Problem to solve. Please print each record below exactly as it is written.

(Dataset entries)
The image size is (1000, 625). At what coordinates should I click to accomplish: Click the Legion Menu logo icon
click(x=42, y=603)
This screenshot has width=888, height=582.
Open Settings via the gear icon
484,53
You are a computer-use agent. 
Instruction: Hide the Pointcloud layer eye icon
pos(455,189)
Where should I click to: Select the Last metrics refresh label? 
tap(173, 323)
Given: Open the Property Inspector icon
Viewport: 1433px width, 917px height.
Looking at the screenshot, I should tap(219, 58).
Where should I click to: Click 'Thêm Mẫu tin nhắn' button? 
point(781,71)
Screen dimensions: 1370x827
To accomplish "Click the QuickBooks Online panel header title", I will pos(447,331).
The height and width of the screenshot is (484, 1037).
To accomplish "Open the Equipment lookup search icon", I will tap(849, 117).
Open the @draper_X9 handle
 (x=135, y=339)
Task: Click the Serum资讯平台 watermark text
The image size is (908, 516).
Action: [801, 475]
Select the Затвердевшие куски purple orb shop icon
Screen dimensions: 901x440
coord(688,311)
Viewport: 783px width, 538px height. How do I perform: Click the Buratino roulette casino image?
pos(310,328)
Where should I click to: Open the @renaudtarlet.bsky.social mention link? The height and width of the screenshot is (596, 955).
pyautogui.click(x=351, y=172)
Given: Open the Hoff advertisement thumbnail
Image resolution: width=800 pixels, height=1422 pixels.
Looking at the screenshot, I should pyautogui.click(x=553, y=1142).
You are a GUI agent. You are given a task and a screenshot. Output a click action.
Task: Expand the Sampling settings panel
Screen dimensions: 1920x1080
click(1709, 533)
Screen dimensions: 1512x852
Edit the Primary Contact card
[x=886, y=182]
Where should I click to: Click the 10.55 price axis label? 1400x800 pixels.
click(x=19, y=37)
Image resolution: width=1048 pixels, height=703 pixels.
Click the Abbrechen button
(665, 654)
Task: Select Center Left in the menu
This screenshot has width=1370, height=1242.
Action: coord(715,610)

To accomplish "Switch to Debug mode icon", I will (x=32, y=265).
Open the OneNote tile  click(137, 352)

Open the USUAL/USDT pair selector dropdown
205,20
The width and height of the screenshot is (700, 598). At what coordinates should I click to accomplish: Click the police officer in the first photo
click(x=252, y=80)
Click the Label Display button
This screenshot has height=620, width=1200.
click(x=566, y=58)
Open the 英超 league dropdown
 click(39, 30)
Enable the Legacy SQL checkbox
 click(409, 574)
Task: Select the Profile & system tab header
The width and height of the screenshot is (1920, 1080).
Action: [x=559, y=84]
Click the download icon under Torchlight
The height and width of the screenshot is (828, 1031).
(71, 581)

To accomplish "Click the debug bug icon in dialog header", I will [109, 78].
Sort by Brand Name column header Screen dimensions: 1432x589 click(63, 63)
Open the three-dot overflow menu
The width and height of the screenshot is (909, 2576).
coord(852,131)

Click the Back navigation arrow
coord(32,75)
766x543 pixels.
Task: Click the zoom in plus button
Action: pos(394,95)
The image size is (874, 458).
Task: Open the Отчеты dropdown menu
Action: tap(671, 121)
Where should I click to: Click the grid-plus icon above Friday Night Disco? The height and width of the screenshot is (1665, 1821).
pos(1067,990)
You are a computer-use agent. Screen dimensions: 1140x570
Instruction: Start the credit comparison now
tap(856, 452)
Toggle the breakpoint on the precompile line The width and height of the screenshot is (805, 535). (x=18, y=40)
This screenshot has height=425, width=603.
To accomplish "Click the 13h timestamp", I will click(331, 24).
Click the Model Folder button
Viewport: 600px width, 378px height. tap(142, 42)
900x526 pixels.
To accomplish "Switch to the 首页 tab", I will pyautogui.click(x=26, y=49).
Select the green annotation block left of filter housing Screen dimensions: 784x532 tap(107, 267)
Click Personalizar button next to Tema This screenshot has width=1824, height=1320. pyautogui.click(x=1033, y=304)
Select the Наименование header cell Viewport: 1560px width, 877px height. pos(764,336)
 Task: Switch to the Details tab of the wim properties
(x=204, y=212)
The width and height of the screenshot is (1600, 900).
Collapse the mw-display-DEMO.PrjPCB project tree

Task response.
The image size is (1000, 625). At what coordinates should I click to accomplish: Click the Legion Menu logo icon
click(x=42, y=603)
This screenshot has width=888, height=582.
Open Settings via the gear icon
484,53
You are a computer-use agent. 
Instruction: Hide the Pointcloud layer eye icon
pos(455,189)
Where should I click to: Select the Last metrics refresh label? 
tap(173, 323)
Given: Open the Property Inspector icon
Viewport: 1433px width, 917px height.
Looking at the screenshot, I should tap(219, 58).
Where should I click to: Click 'Thêm Mẫu tin nhắn' button? 
point(781,71)
Screen dimensions: 1370x827
To accomplish "Click the QuickBooks Online panel header title", I will pos(447,331).
The height and width of the screenshot is (484, 1037).
To accomplish "Open the Equipment lookup search icon", I will tap(849, 117).
Open the @draper_X9 handle
 (x=135, y=339)
Task: Click the Serum资讯平台 watermark text
The image size is (908, 516).
Action: [801, 475]
Select the Затвердевшие куски purple orb shop icon
Screen dimensions: 901x440
coord(688,311)
Viewport: 783px width, 538px height. How do I perform: Click the Buratino roulette casino image?
pos(310,328)
Where should I click to: Open the @renaudtarlet.bsky.social mention link? The height and width of the screenshot is (596, 955).
pyautogui.click(x=351, y=172)
Given: Open the Hoff advertisement thumbnail
Image resolution: width=800 pixels, height=1422 pixels.
Looking at the screenshot, I should pyautogui.click(x=553, y=1142).
You are a GUI agent. You are given a task and a screenshot. Output a click action.
Task: Expand the Sampling settings panel
Screen dimensions: 1920x1080
click(1709, 533)
Screen dimensions: 1512x852
Edit the Primary Contact card
[x=886, y=182]
Where should I click to: Click the 10.55 price axis label? 1400x800 pixels.
click(x=19, y=37)
Image resolution: width=1048 pixels, height=703 pixels.
Click the Abbrechen button
(665, 654)
Task: Select Center Left in the menu
This screenshot has width=1370, height=1242.
Action: coord(715,610)

To accomplish "Switch to Debug mode icon", I will (x=32, y=265).
Open the OneNote tile  click(137, 352)

Open the USUAL/USDT pair selector dropdown
205,20
The width and height of the screenshot is (700, 598). At what coordinates should I click to accomplish: Click the police officer in the first photo
click(x=252, y=80)
Click the Label Display button
This screenshot has height=620, width=1200.
click(x=566, y=58)
Open the 英超 league dropdown
 click(39, 30)
Enable the Legacy SQL checkbox
 click(409, 574)
Task: Select the Profile & system tab header
The width and height of the screenshot is (1920, 1080).
Action: [x=559, y=84]
Click the download icon under Torchlight
The height and width of the screenshot is (828, 1031).
(71, 581)

To accomplish "Click the debug bug icon in dialog header", I will [109, 78].
Sort by Brand Name column header Screen dimensions: 1432x589 click(63, 63)
Open the three-dot overflow menu
The width and height of the screenshot is (909, 2576).
coord(852,131)

Click the Back navigation arrow
coord(32,75)
766x543 pixels.
Task: Click the zoom in plus button
Action: pos(394,95)
The image size is (874, 458).
Task: Open the Отчеты dropdown menu
Action: tap(671, 121)
Where should I click to: Click the grid-plus icon above Friday Night Disco? The height and width of the screenshot is (1665, 1821).
pos(1067,990)
You are a computer-use agent. Screen dimensions: 1140x570
Instruction: Start the credit comparison now
tap(856, 452)
Toggle the breakpoint on the precompile line The width and height of the screenshot is (805, 535). (x=18, y=40)
This screenshot has height=425, width=603.
To accomplish "Click the 13h timestamp", I will click(331, 24).
Click the Model Folder button
Viewport: 600px width, 378px height. tap(142, 42)
900x526 pixels.
To accomplish "Switch to the 首页 tab", I will pyautogui.click(x=26, y=49).
Select the green annotation block left of filter housing Screen dimensions: 784x532 tap(107, 267)
Click Personalizar button next to Tema This screenshot has width=1824, height=1320. pyautogui.click(x=1033, y=304)
Select the Наименование header cell Viewport: 1560px width, 877px height. pos(764,336)
 Task: Switch to the Details tab of the wim properties
(x=204, y=212)
The width and height of the screenshot is (1600, 900).
Collapse the mw-display-DEMO.PrjPCB project tree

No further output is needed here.